In tal senso, prendendo in considerazione i dati fra il 2 e il 4 aprile, ovvero le sedute che sono seguite alla decisione di Trump sulle tariffe, la banca coinvolta nel risiko bancario che ha perso di più in termini di capitalizzazione di Borsa è stata Bper (-16,3%), seguono Unicredit e Popolare di Sondrio (-15,9%), Mps (-15,5%), Mediobanca (-15%), Banca Ifis (-13,8%), Banco Bpm (-13,2%) e Illimity (-8,9%). Per effetto di questi movimenti di mercato lo sconto implicito contenuto nell'offerta di Unicredit su Bpm è salito al 7,5 per cento. Sull'operazione Mps-Mediobanca, invece, sebbene in aumento è rimasto stretto al 3,2 per cento. Per l'Ops di Bper su Popolare di Sondrio lo sconto si è invece allargato leggermente al 6,7 per cento; infine, per quanto riguarda l'offerta di Banca Ifis su Illimity (azioni più cash) il premio è salito al 3,2 per cento. Questo il quadro che emerge dalle ultime quotazioni, che però vale fino a un certo punto. Come si è visto nei mesi scorsi, infatti, non bisogna farsi ingannare dalla cortina fumogena delle speculazioni di breve respiro. Lo si è visto, per esempio, in particolare nel caso di Mps, che ha ridotto tantissimo lo sconto rispetto al valore di mercato di Mediobanca (il 19 febbraio era arrivato ad accarezzare il 15%). Quelli che potrebbero avere un effetto più duraturo sul risiko in prospettiva sono infatti ben altri fattori. «Da questo nuovo contesto usciranno senza dubbio favorite le banche più grandi e capitalizzate», è il commento di Antonio Tognoli, responsabile delle analisi macro di Cfo Sim. «Se l'economia rallenta, questo potrebbe dare ancor più un'accelerazione al risiko bancario. A maggior ragione in considerazione del fatto che, tra il 2025 e il 2030, cominceranno a entrare in vigore le norme di Basilea 4 che saranno ancora più stringenti di quelle di Basilea 3. Il che si traduce nella necessità di avere spalle più forti, mentre gli istituti medio piccoli faranno più fatica».

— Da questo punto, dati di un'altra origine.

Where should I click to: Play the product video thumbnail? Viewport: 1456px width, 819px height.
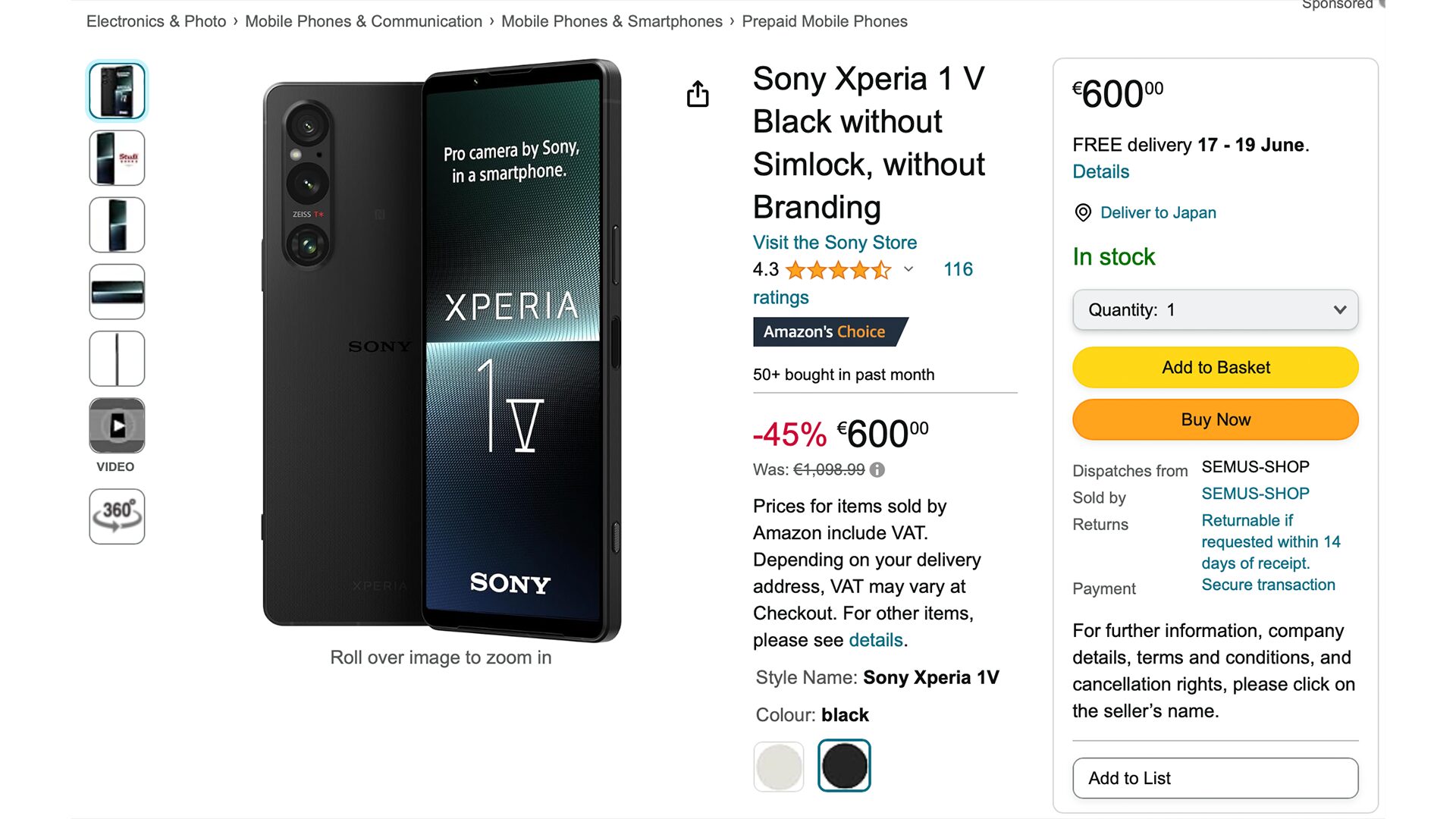117,425
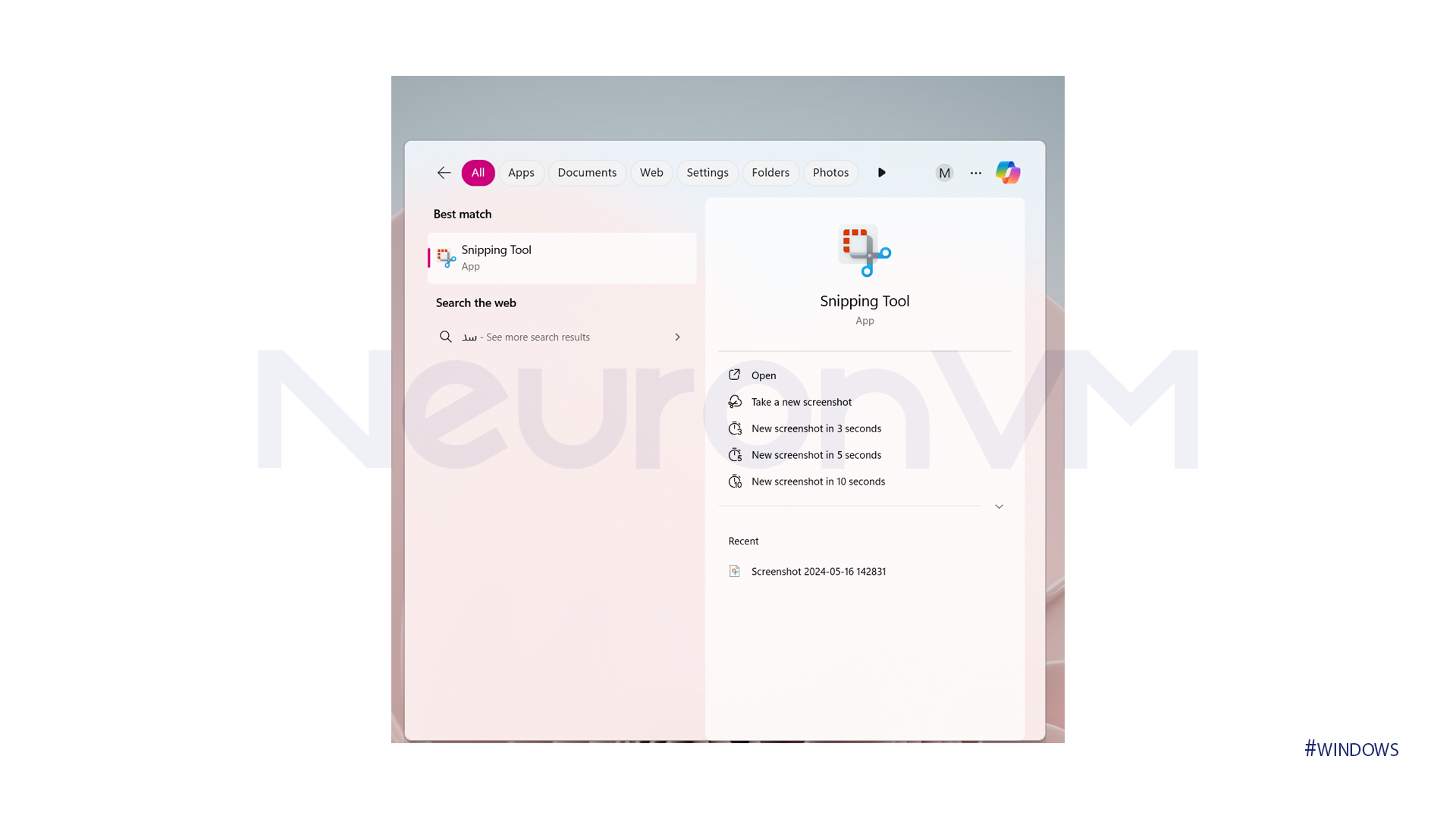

Ne consegue che uno scenario economico più incerto possa fare il gioco degli istituti più grandi. «Credo che al momento della verità gli azionisti guarderanno soprattutto all'andamento degli utili e ai piani di sviluppo delle banche coinvolte nella potenziale aggregazione», spiega Tognoli, «penso che la situazione darà una spinta anche al risiko europeo, mi aspetto pertanto altre operazioni come quella di Unicredit su Commerzbank non solo nel credito, ma anche nel risparmio gestito».
Nel mondo bancario, con tassi d'interesse più bassi, dovrebbero essere favorite le banche con una filiera completa: vale a dire quelle che riescono a unire banca commerciale, risparmio gestito e prodotti assicurativi.
In questo scenario un big come Intesa Sanpaolo (che nei due giorni neri ha perso nel complesso il 13,5%) potrebbe partire un passo avanti rispetto agli altri, avendo già chiuso un'importante acquisizione pochi anni fa (Ubi Banca) e avendo tra i suoi asset il risparmio gestito di Eurizon e Fideuram e una robusta divisione assicurativa.